When I was 12 years old, the whole trajectory of my life changed when my family hosted a foreign exchange student from Yokohama, Japan.  Before meeting Mina I had never really given much thought to the way people lived outside of my white, suburban bubble.  The only real exposure to the rest of the world came from National Geographic and “missionary week” at church.  While fascinating, what these two things taught me was that people who don’t live in America live in funny houses, eat funny food and generally have a lower quality of life than we do.  It never occurred to me that someone living in another country might have anything at all in common with me.
Enter Mina.  Mina, the 16 year old Japanese girl who played bass guitar in a rock band; Mina, the Japanese girl who was passionate about baseball; Mina, the girl who lived in a house not too different than mine and went to school like I did and had a pet cat like me; Mina, who went to McDonalds after school with her friends and ate the same crappy cheeseburger than I occasionally indulged in.
While Mina’s English skills left much to be desired, we were able to communicate, play games with each other and learn from each other.  I learned that Japanese kids like the same things American kids do.  They are not all perfect, and they do not all love to study.  I learned that our cultures are different in many ways, but our similarities far surpassed our differences.  And, most importantly, I learned that my entire worldview had to shift beyond my neighborhood because there was a big world out there for me to discover.  Pretty profound for a 12 year old, huh?  Well, I may not have realized that I was learning those things at the time, but I do know that my life was never the same after Mina left.  I found myself asking more questions about the world and developing a passion for travel (a passion that I would not fulfill for a number of years, but nevertheless was there).  My family continued hosting students after Mina, and my husband and have been hosting in our home for years now, too.  My love of travel has continued to grow, and every new country I visit, and every foreigner I come in contact with expands my worldview even more.

There are so many moment in my life that have shaped who I am today, but I really believe that hosting Mina was a pivotal moment in my life and I would have become a very different person had I not been exposed to another culture at a young age.

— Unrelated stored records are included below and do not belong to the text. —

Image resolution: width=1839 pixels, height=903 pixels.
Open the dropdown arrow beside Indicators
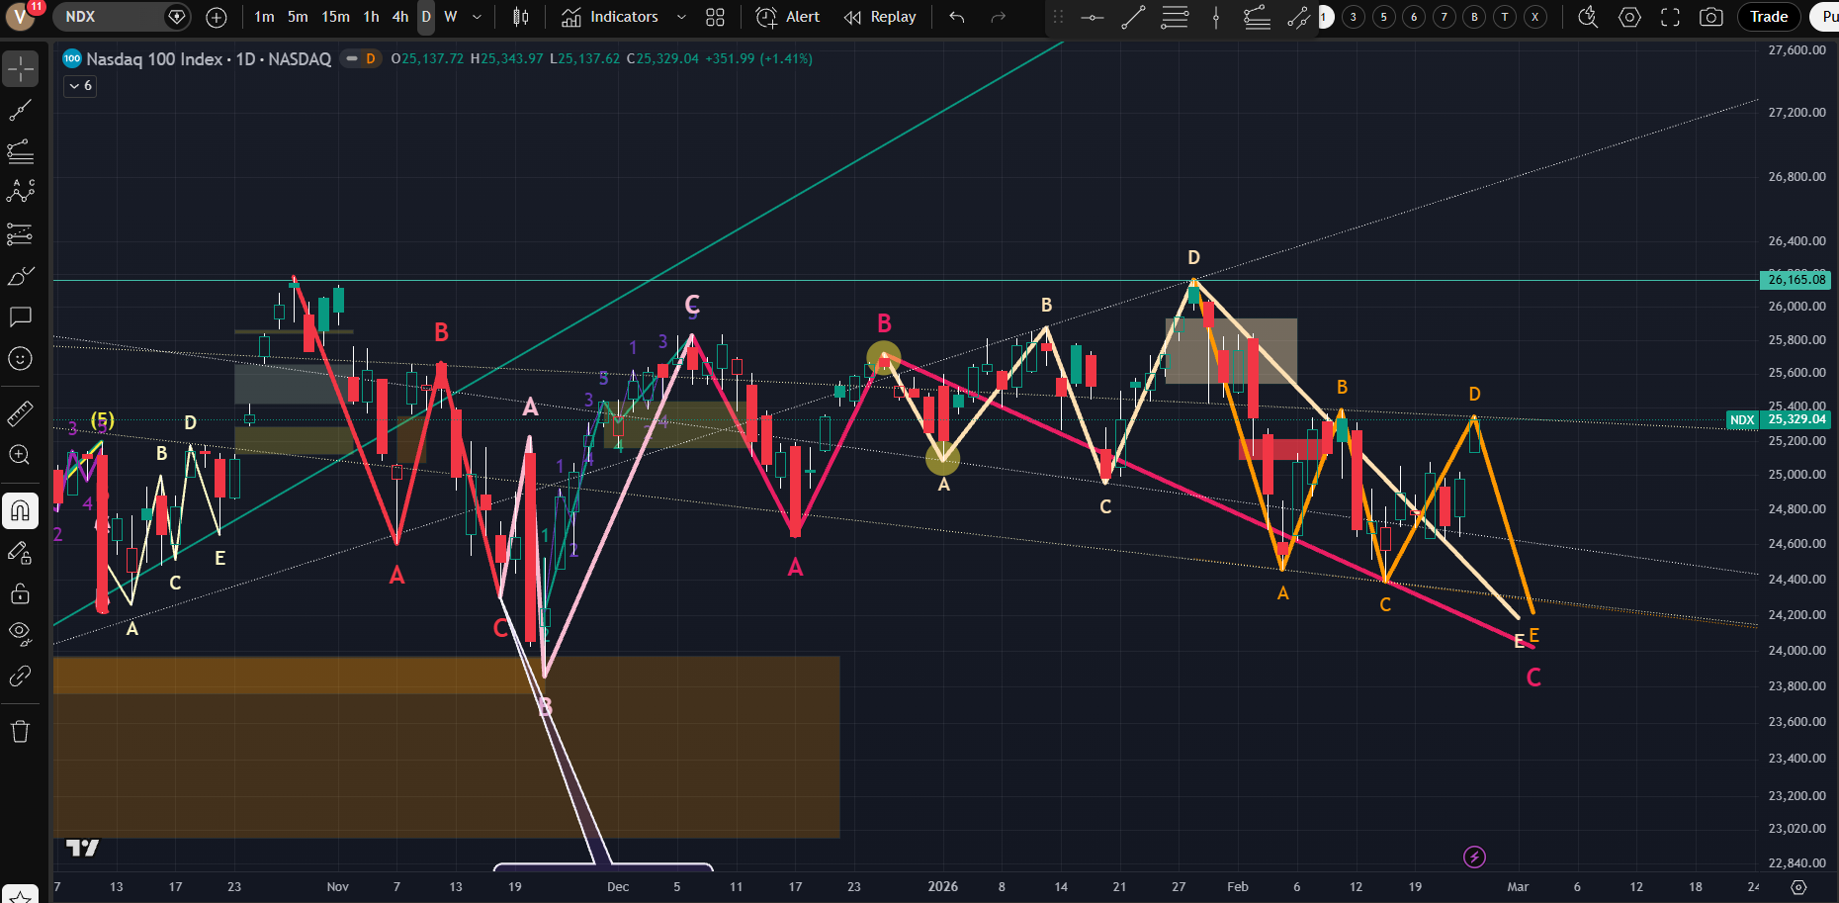coord(681,17)
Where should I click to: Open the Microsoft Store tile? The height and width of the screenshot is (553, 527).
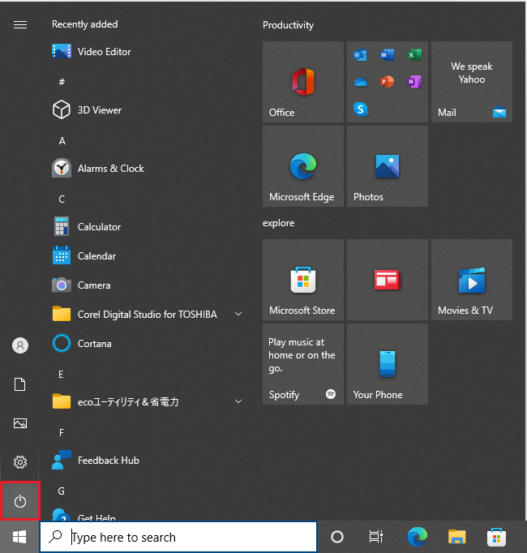click(303, 280)
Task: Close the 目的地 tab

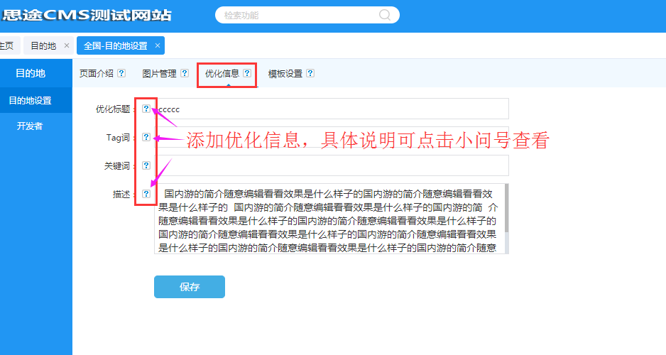Action: (67, 45)
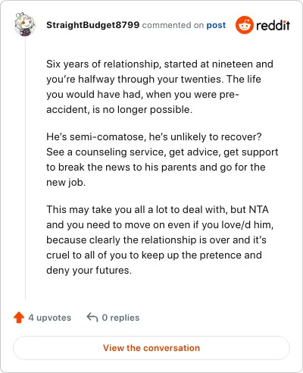Click the line "accident, is no longer possible."
The width and height of the screenshot is (303, 373).
click(x=120, y=110)
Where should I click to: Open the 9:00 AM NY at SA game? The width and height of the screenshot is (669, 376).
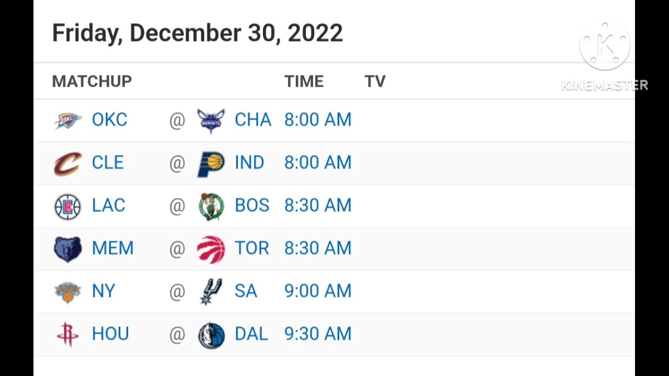coord(317,291)
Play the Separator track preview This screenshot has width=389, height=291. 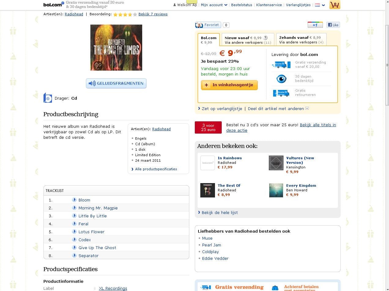(74, 256)
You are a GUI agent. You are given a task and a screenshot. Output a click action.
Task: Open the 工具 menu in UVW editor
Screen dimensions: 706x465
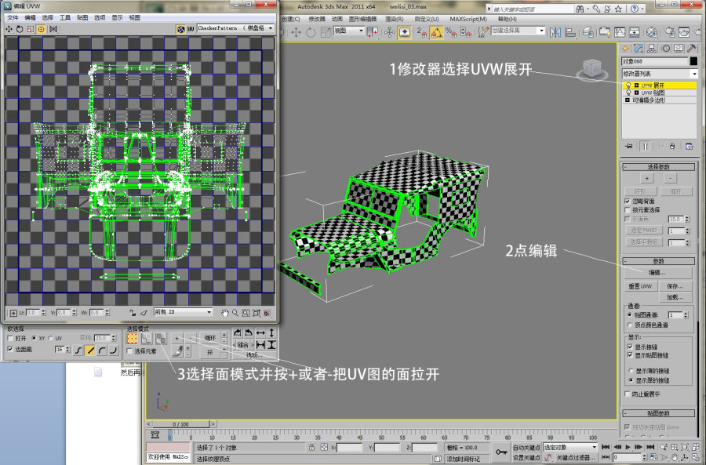(x=65, y=16)
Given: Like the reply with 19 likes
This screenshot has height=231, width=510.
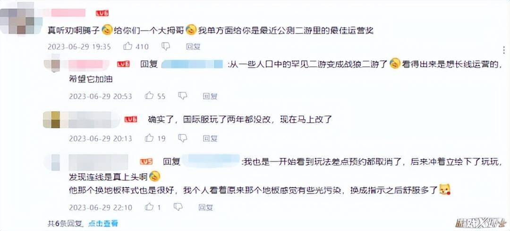Looking at the screenshot, I should [x=149, y=138].
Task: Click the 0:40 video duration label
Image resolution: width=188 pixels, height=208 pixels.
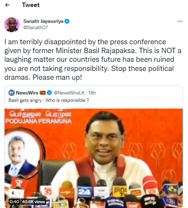Action: point(14,202)
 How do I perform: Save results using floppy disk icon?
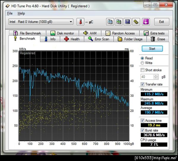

The moral of the story is this: parents, don’t allow your children to grow up in a bubble.  Find ways to expose your children to people of different cultural backgrounds.  Helping your children realize the fantastic diversity of this world is one of the greatest gifts you can give.  Hosting exchange students is a wonderful way to do this if you are able.  (For information about hosting a student, click here).  But even if you can’t bring other culture directly into your home, there are plenty of ways to expose your children to the world out there.  Go to international festivals; go to ethnic restaurants (not the local Mexican joint where the suburban white folks hang out, but a real, authentic ethnic restaurant- like ones where the English menu doesn’t make sense and most of the diners are foreigners); volunteer with the immigrant and refugee community.  You may have to get out of your comfort zone, but the benefits are so worth it!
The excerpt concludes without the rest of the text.